TASK TO COMPLETE: Rewrite the lines from the one containing "The height and" through the last line, changing "Problems view" to "Terminal view" and leaving everything else as it is. Give only those lines, without the pictures.

..........

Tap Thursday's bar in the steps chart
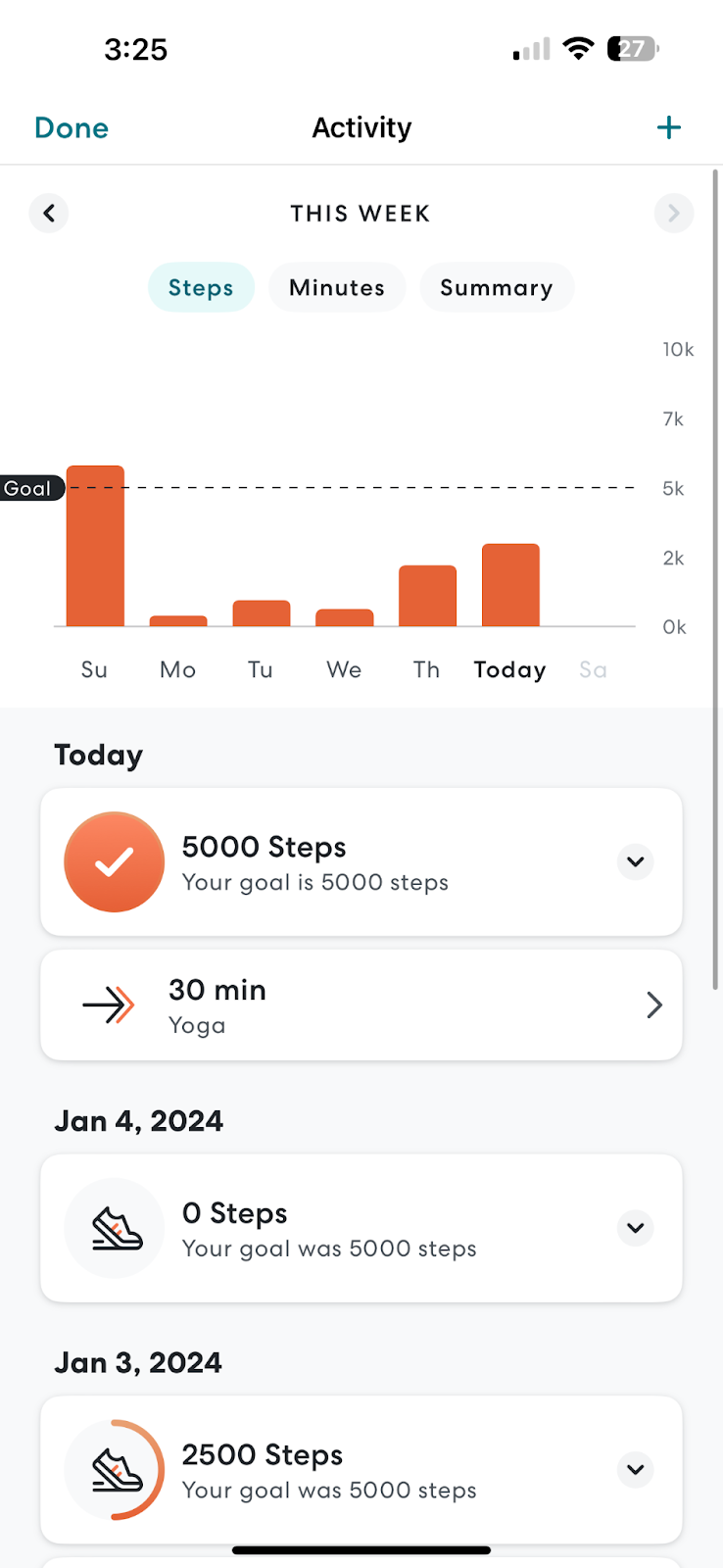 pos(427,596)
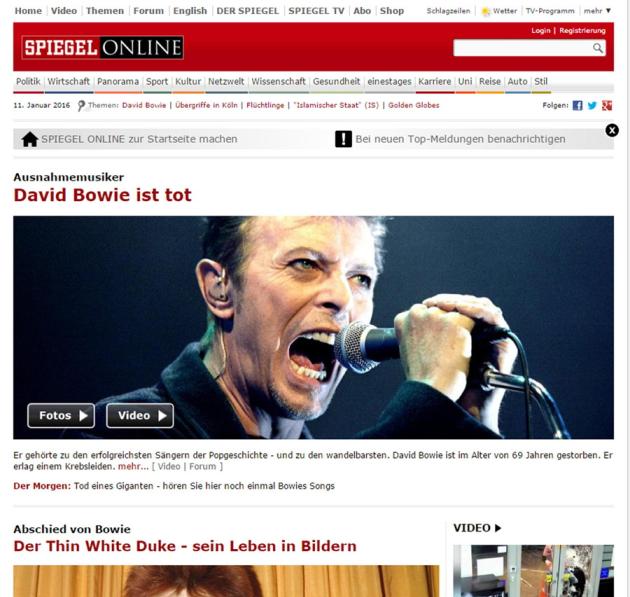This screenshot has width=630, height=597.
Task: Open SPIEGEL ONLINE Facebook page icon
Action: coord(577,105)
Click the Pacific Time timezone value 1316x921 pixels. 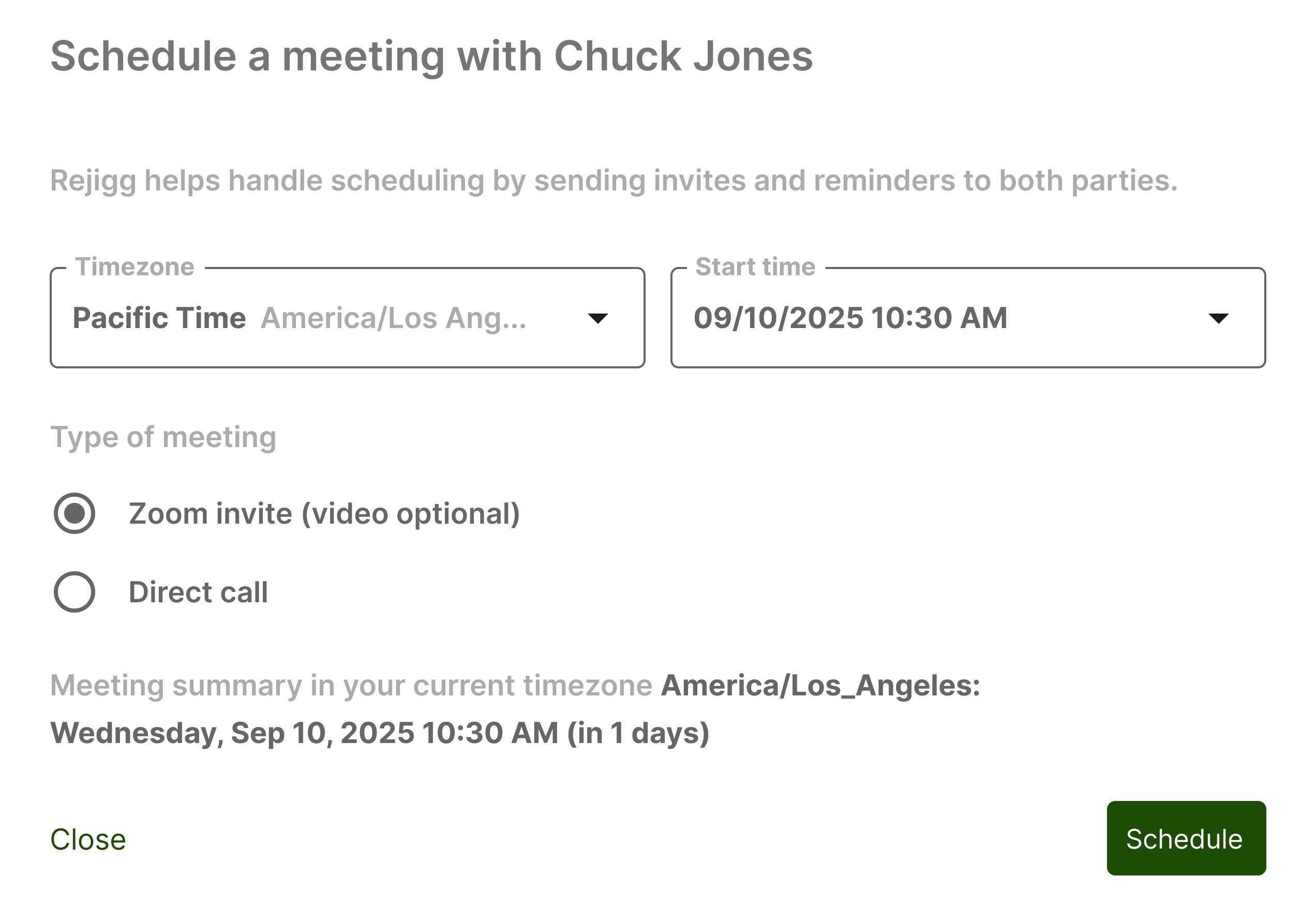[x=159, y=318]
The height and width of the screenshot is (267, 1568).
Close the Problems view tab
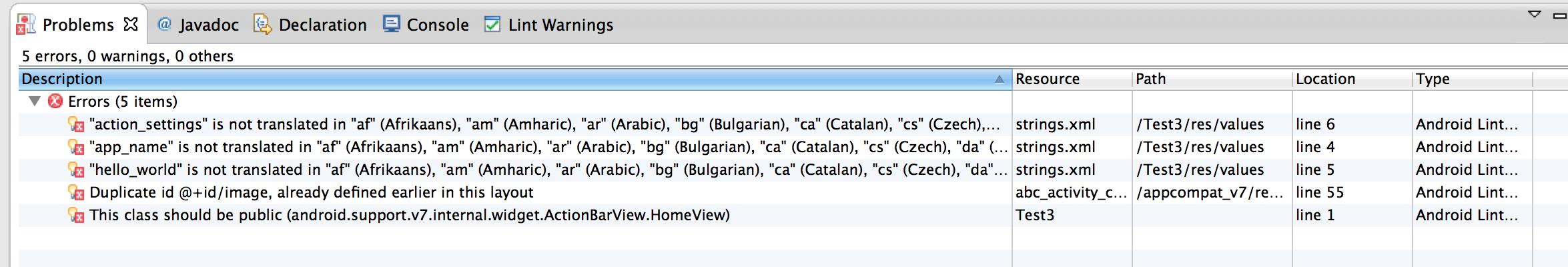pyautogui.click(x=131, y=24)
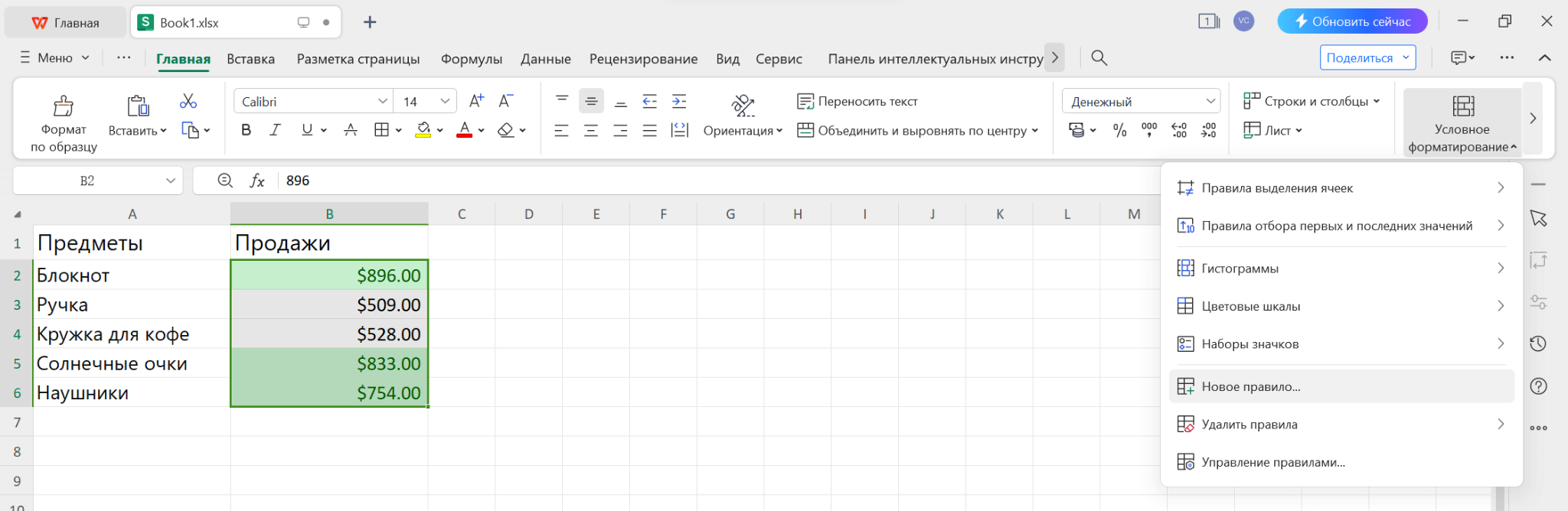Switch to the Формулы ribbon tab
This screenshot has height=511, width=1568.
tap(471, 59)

..........

RESULT:
The height and width of the screenshot is (267, 1568).
Close the Terminal view tab
pyautogui.click(x=131, y=24)
Switch to the Формулы ribbon tab
This screenshot has height=511, width=1568.
tap(471, 59)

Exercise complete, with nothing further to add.